Clarification about low diversity of taxa across most frequently recorded traits.

edanweis commented 3 years ago

Disclaimer, I have no background in botany, etc. and I am not a data scientist.

According to my analysis it appears that there are relatively few species (taxa/names) among the studies observing some of the most frequently recorded traits, ie. roughly 29 species from 28,640. Why is this so?

Could it be because most research surveys fewer species but examine a greater amount of traits?

I realise this may not be the best forum for this question, but any help / referral would be appreciated, thanks.

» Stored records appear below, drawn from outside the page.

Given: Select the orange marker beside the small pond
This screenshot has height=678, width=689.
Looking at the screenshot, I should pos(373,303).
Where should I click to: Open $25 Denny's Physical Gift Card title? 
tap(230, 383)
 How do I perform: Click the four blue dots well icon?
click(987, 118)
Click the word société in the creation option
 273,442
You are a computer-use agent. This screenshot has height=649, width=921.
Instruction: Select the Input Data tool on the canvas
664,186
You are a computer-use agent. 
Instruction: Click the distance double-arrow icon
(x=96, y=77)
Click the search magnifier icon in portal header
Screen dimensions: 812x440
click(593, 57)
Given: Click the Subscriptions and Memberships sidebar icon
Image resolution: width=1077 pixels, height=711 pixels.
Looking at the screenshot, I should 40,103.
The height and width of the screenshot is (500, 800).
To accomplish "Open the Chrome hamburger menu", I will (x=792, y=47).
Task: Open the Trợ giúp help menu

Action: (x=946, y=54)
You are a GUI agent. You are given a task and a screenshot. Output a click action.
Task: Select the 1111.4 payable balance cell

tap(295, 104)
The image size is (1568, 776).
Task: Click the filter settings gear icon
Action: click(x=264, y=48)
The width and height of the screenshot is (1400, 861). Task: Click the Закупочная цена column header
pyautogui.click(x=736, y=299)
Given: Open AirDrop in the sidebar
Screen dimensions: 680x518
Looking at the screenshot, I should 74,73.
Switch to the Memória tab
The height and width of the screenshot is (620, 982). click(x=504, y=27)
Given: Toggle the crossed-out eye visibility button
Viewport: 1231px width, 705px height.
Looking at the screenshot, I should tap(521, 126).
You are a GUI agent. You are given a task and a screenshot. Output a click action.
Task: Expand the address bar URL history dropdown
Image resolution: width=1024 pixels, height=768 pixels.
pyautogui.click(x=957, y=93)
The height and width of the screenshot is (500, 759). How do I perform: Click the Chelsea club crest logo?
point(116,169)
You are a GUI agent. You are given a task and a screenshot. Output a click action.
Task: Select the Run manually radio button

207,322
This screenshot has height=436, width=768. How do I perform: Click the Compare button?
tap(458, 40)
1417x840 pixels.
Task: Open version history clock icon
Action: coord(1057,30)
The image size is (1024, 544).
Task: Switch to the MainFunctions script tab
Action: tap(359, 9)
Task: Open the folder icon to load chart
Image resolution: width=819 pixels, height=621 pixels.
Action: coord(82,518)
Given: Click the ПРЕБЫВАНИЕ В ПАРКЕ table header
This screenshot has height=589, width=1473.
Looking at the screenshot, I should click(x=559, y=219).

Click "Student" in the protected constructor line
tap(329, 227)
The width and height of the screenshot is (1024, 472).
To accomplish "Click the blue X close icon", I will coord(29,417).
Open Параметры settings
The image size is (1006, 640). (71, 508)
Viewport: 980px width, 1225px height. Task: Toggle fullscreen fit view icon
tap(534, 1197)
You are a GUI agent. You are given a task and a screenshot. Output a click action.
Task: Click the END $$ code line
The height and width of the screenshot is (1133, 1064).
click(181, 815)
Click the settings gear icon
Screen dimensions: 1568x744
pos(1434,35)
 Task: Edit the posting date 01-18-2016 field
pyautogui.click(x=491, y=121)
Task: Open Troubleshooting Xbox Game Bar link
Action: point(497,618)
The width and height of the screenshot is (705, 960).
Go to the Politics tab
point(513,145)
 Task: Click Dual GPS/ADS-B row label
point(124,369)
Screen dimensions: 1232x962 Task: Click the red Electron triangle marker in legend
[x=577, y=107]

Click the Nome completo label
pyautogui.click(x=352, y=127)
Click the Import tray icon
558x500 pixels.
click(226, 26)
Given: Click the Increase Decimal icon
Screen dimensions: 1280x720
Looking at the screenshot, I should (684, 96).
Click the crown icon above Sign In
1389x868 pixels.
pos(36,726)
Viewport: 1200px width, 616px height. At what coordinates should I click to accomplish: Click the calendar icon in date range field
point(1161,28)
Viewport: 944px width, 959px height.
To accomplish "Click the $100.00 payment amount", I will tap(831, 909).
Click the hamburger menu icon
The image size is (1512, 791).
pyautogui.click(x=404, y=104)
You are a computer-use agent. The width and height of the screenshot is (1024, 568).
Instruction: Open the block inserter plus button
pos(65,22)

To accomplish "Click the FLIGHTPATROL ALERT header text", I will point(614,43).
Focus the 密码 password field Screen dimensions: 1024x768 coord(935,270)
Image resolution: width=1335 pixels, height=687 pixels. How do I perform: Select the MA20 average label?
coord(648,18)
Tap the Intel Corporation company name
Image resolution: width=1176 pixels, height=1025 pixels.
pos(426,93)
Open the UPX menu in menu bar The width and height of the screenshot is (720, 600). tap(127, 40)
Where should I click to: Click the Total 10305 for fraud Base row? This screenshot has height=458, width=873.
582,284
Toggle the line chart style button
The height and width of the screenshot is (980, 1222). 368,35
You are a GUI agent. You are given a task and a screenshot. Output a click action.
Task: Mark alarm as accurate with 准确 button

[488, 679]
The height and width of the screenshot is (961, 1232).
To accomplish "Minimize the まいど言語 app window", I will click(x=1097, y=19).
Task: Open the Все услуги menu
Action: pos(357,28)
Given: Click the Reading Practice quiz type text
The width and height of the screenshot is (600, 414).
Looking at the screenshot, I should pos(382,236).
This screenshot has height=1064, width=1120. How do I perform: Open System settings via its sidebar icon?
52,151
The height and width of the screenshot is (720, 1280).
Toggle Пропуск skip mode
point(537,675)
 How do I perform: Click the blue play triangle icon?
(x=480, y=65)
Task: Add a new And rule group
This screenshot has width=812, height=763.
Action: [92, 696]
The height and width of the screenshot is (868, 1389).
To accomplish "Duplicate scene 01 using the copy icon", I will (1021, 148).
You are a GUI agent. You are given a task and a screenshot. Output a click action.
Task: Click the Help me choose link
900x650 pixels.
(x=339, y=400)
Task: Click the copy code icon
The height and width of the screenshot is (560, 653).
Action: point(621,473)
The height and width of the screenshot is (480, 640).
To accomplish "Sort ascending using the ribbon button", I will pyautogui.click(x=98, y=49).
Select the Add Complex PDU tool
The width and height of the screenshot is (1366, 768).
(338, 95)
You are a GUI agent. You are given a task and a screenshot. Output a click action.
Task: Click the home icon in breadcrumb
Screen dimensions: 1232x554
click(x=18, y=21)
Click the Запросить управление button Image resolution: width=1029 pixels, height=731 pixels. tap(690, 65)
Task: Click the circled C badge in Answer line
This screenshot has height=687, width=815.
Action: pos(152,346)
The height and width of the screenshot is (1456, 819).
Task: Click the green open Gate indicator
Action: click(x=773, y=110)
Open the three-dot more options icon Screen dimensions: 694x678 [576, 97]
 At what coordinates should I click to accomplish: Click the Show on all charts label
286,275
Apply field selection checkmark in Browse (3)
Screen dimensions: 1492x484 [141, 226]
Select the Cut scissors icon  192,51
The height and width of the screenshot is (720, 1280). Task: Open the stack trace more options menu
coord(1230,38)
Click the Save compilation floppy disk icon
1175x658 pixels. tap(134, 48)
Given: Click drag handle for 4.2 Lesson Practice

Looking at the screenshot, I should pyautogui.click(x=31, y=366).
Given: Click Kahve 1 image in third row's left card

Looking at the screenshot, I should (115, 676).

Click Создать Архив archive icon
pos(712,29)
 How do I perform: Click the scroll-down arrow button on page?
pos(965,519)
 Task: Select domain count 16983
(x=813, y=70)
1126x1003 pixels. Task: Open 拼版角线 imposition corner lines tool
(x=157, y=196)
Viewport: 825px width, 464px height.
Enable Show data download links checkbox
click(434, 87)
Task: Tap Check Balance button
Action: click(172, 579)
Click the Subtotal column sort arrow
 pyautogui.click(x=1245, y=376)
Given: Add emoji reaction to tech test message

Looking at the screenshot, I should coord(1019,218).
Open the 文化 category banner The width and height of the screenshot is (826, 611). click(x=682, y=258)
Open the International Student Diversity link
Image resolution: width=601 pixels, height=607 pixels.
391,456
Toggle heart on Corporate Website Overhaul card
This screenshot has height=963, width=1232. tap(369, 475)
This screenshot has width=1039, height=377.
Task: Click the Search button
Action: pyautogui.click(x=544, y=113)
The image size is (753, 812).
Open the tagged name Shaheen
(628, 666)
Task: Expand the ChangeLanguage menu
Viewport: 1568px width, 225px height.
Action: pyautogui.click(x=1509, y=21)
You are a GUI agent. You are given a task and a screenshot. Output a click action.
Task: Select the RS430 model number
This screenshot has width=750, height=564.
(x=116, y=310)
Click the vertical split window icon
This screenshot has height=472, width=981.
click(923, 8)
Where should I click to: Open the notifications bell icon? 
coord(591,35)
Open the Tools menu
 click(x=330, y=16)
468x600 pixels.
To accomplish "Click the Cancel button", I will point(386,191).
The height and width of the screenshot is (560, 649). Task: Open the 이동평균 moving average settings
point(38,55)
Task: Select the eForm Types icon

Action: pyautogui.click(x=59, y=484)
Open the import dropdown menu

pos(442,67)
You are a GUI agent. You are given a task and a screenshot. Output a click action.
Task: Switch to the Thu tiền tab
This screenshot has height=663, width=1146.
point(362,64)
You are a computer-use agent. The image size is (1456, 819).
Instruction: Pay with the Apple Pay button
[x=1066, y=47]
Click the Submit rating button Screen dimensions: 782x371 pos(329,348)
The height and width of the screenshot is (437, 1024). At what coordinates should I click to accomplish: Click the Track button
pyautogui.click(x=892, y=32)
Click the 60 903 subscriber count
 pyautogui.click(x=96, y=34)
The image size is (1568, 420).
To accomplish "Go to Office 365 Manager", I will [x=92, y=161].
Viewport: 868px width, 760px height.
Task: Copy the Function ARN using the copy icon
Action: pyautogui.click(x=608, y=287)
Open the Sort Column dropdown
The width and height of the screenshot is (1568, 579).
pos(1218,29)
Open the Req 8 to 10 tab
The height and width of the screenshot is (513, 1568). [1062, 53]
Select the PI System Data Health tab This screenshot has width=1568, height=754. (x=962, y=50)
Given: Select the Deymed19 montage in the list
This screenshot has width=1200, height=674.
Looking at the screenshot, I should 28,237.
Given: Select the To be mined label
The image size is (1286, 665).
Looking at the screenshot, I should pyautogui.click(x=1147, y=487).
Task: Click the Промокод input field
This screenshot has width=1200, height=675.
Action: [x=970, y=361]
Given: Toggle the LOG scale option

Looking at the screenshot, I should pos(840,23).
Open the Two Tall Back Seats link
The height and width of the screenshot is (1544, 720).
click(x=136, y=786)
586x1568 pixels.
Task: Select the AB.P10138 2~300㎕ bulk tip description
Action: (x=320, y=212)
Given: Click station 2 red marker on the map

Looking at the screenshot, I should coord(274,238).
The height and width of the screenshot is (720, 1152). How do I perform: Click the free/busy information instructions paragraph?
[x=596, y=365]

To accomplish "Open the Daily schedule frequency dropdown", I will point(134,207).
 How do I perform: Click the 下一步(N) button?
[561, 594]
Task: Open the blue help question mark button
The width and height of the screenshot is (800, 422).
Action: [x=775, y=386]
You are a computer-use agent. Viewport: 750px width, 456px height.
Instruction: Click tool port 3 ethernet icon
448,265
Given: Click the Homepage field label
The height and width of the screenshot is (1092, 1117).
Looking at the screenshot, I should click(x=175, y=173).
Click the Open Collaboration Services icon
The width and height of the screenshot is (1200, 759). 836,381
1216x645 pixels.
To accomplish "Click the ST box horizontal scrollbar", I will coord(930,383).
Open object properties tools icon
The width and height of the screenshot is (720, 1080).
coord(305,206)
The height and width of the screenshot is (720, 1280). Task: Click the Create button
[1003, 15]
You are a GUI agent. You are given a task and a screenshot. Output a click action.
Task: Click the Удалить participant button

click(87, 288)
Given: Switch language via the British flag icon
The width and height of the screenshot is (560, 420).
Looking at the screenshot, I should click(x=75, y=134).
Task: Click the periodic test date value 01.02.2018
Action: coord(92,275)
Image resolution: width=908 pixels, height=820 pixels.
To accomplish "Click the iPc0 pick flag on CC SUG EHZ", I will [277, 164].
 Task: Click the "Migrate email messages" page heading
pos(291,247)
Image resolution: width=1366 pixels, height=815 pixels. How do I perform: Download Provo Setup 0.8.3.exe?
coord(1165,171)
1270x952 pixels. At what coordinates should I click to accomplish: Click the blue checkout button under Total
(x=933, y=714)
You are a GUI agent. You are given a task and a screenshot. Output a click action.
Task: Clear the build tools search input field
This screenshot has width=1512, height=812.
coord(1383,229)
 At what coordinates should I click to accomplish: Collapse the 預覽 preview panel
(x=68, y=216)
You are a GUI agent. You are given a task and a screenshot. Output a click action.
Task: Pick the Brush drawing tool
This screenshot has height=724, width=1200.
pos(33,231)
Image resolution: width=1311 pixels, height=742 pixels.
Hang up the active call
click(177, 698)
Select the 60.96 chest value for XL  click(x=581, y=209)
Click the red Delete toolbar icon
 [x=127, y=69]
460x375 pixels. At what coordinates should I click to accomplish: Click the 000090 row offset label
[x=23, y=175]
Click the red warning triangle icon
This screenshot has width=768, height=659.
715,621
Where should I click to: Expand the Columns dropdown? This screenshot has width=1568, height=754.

Google Colab Notebook (Python)

dfalster commented 3 years ago

Thanks for the insight @edanweis.

As background, have you read the paper about the dataset? https://www.biorxiv.org/content/10.1101/2021.01.04.425314v1 An updated version will be published on Friday in Scientific Data at http://doi.org/10.1038/s41597-021-01006-6 (link won't work until Friday). Figure 2 in the new version shows that around 5-10 traits have data for more than > 10000 taxa.

Most studies collect data on few traits and species. The power of the dataset comes from putting all this together. A few sources have data on many taxa. There's no fixed list of traits to collect, so you won't find many studies that collect a common set of traits.

Can you tell us more about your interests in the data and what you're aiming to achieve?

Ping @ehwenk

edanweis commented 3 years ago

No worries.

around 5-10 traits have data for more than > 10000 taxa.

Yes, I have reproduced that in the data:

trait_name	distinct_taxa	%_of_all_taxa
plant_growth_form	25355	88.5%
life_history	23078	80.6%
fruit_type	22411	78.3%
sex_type	21205	74.0%
plant_height	17521	61.2%
flowering_time	17276	60.3%
leaf_length	14506	50.6%
leaf_width	14105	49.2%
leaf_compoundness	13719	47.9%

But beyond those traits unfortunately, there is a long tail of traits examining far fewer species, on log scale:

The paper mentions, standardising terms for categorical variables as part of data harmonisation, but does this include the trait names themselves? ie. are there trait synonyms, or ambiguities? An ontology was used, but I assume that doesn't include trait name values (Madin, J. et al. A)?

I'm interested in applying ML to predict horticulatural characteristics from morphological traits and natural language descriptions (word embeddings) as independent and dependant variables respectively with decision tree classifiers and then summarise their relative importance with shapley value decomposition. I was hoping there would be sufficient number of taxa and traits for this analyses to prove effective without much feature engineering dependent on expert knowledge.

ehwenk commented 3 years ago

The trait names are harmonised - each trait very represents a unique trait. Our definitions file includes a list of all the trait names and their definitions (http://traitecoevo.github.io/austraits.build/articles/Trait_definitions.html). Some of the terms allowed for categorical traits (trait values per our terminology) are synonymous and we're in the process of reviewing those over the next 18 months.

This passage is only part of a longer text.